• Given data:
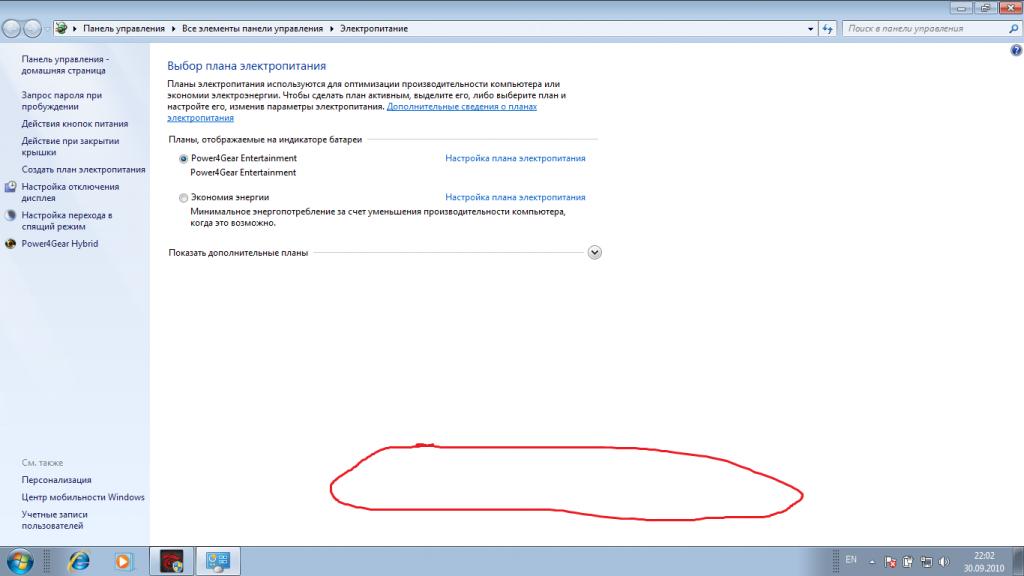Open plan settings for Power4Gear Entertainment

coord(515,158)
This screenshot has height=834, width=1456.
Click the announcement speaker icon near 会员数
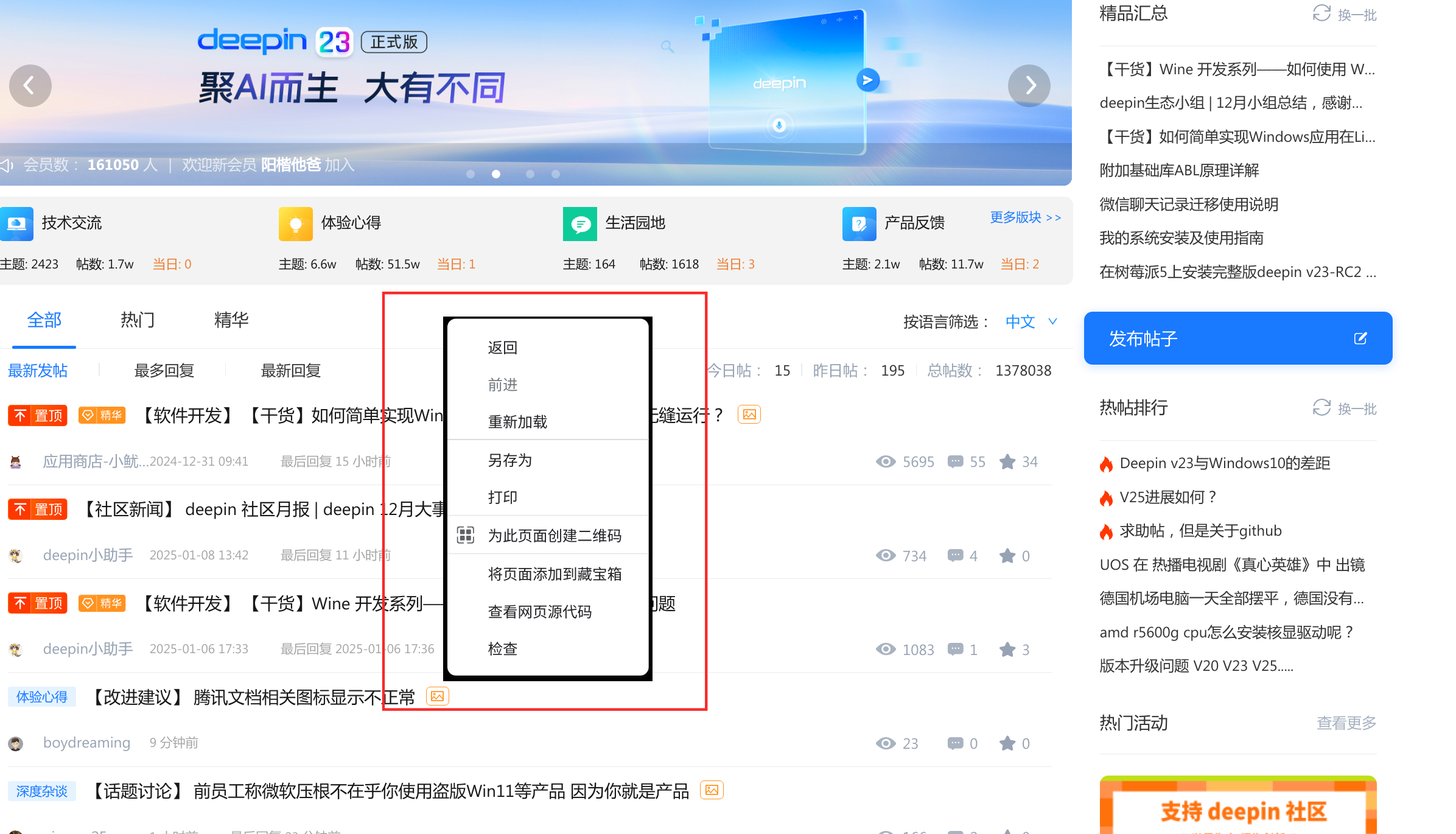[7, 164]
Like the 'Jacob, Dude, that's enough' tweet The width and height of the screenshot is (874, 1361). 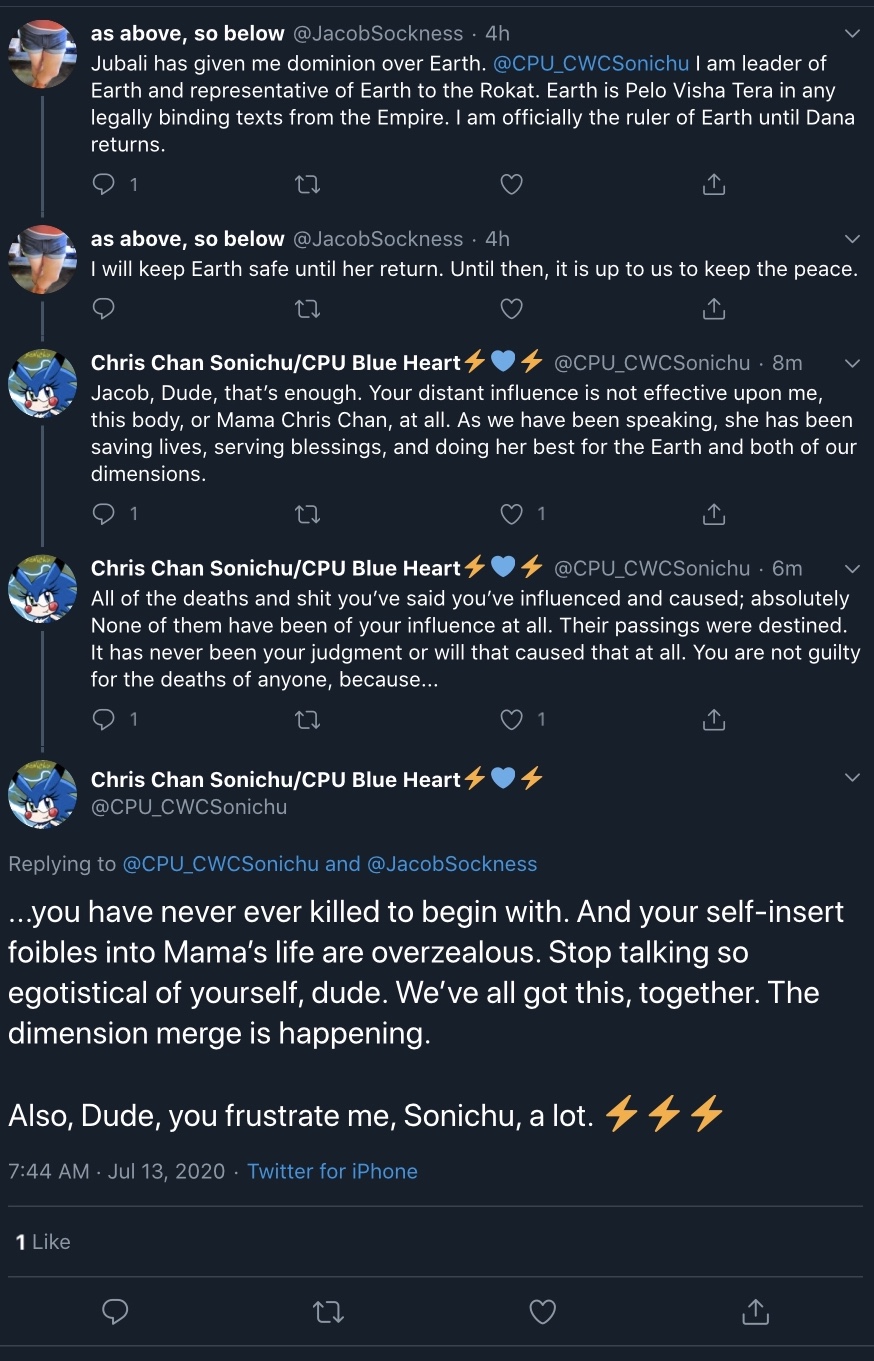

• What is required:
Turn the listing above into a numbered list, skipping blank lines and leaving out the pictures.

• Solved exercise:
1. Open plan settings for Power4Gear Entertainment
2. coord(515,158)
3. This screenshot has height=834, width=1456.
4. Click the announcement speaker icon near 会员数
5. [7, 164]
6. Like the 'Jacob, Dude, that's enough' tweet The width and height of the screenshot is (874, 1361). 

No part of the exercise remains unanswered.